Work out how many lines below contain "axis". Provide only the figure.

* * *

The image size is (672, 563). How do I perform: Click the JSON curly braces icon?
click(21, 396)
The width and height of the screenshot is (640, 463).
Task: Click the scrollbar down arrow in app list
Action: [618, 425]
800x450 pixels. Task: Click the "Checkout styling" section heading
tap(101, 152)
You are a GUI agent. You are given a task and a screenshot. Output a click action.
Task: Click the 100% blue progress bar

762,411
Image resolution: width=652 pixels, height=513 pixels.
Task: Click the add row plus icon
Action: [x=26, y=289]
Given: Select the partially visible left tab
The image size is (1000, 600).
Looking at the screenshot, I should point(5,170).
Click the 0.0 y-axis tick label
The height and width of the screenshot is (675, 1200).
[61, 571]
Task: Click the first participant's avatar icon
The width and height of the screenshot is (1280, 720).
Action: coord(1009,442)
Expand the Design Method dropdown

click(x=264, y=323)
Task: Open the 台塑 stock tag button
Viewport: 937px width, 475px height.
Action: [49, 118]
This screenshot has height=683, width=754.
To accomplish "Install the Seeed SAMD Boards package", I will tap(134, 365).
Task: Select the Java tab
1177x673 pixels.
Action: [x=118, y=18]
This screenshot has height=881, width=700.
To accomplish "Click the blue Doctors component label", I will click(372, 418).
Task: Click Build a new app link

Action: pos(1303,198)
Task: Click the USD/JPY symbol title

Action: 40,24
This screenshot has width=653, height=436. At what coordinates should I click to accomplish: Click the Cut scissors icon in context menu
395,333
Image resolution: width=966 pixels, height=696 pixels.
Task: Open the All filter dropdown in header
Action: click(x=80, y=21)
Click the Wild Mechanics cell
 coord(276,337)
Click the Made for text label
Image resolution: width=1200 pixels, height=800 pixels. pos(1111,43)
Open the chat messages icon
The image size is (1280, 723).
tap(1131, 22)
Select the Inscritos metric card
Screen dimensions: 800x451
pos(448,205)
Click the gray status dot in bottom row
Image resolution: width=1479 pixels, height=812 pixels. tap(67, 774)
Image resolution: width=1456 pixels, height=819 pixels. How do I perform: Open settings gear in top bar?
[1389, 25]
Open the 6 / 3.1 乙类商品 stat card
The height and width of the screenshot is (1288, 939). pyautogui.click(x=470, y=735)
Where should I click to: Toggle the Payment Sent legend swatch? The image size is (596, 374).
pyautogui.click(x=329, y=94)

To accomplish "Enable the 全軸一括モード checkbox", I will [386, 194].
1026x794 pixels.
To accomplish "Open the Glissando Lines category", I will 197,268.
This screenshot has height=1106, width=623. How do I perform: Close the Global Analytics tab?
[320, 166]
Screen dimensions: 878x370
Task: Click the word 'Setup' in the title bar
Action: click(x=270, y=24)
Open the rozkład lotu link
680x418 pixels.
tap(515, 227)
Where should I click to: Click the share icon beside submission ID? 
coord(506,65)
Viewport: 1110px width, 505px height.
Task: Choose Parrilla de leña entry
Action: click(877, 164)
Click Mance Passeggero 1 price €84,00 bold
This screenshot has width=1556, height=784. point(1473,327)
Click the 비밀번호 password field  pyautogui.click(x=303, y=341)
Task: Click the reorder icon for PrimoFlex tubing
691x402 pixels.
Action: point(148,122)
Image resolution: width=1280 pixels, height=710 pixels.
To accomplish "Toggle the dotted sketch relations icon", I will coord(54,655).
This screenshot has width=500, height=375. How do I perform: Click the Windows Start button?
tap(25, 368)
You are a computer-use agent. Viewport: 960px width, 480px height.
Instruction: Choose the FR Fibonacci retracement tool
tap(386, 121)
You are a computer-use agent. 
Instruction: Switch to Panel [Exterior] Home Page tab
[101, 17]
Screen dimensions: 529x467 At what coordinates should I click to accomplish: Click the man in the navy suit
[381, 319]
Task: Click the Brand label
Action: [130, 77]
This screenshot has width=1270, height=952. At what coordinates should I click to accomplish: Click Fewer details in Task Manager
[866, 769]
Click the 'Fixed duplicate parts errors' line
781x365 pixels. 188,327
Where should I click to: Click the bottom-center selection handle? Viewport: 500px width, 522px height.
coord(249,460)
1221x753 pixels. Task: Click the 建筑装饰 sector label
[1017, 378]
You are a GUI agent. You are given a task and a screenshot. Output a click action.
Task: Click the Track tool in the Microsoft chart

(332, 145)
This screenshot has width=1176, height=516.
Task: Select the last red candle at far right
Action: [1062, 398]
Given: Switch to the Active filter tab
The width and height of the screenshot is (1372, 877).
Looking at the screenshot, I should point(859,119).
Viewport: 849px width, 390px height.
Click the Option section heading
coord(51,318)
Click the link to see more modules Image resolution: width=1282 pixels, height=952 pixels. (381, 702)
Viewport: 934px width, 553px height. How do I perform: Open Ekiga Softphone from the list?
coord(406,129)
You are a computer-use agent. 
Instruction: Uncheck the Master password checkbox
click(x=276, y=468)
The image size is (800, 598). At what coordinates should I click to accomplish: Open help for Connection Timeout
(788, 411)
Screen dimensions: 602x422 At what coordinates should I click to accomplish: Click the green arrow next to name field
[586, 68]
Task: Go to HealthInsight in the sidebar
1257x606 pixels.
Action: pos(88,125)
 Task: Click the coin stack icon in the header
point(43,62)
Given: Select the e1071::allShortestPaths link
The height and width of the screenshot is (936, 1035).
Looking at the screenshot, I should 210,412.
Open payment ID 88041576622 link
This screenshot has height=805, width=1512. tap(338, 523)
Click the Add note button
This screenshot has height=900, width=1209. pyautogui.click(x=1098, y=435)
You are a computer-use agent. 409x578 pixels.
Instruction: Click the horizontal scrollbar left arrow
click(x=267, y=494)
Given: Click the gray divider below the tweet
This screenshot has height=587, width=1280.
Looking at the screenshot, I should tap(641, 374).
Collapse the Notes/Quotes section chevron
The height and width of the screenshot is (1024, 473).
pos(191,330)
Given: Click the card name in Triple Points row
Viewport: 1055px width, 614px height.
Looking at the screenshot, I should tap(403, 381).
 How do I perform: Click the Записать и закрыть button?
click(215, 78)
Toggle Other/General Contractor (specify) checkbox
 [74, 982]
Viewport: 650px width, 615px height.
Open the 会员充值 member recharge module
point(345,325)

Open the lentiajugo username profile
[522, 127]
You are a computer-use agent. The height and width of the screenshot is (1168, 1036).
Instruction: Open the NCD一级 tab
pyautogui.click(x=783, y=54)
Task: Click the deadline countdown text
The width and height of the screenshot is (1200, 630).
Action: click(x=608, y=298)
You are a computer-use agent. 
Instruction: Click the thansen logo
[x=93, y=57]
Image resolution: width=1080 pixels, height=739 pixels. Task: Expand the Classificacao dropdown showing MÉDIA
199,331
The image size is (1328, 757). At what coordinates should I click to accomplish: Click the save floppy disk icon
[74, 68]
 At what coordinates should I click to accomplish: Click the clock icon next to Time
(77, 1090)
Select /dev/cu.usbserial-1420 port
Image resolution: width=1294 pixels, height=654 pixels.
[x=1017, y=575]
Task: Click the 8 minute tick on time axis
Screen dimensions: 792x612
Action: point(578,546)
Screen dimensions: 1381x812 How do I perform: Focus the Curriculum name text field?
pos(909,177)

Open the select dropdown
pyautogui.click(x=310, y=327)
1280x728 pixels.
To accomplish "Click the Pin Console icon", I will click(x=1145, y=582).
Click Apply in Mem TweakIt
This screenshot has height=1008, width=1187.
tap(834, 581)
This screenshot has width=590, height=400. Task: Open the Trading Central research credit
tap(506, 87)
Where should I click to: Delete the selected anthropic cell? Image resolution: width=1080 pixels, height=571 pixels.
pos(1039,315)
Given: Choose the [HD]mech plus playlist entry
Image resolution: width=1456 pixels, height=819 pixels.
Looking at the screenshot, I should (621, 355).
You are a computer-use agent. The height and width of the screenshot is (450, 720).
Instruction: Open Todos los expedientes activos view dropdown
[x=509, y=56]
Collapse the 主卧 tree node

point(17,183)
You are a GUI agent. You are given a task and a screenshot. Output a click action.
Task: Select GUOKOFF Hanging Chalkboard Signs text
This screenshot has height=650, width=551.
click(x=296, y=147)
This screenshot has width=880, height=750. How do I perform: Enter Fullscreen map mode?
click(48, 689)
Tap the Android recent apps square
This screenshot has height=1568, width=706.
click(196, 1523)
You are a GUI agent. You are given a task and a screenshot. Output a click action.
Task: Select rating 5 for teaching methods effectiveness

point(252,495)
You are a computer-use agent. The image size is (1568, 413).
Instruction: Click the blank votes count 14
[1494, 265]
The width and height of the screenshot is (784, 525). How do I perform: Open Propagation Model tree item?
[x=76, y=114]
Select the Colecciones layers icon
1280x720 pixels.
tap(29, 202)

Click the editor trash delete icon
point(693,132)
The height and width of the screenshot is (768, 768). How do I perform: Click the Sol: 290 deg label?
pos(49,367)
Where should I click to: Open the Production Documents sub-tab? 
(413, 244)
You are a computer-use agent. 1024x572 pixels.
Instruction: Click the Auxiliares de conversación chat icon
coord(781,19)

* * *

*Response:* 2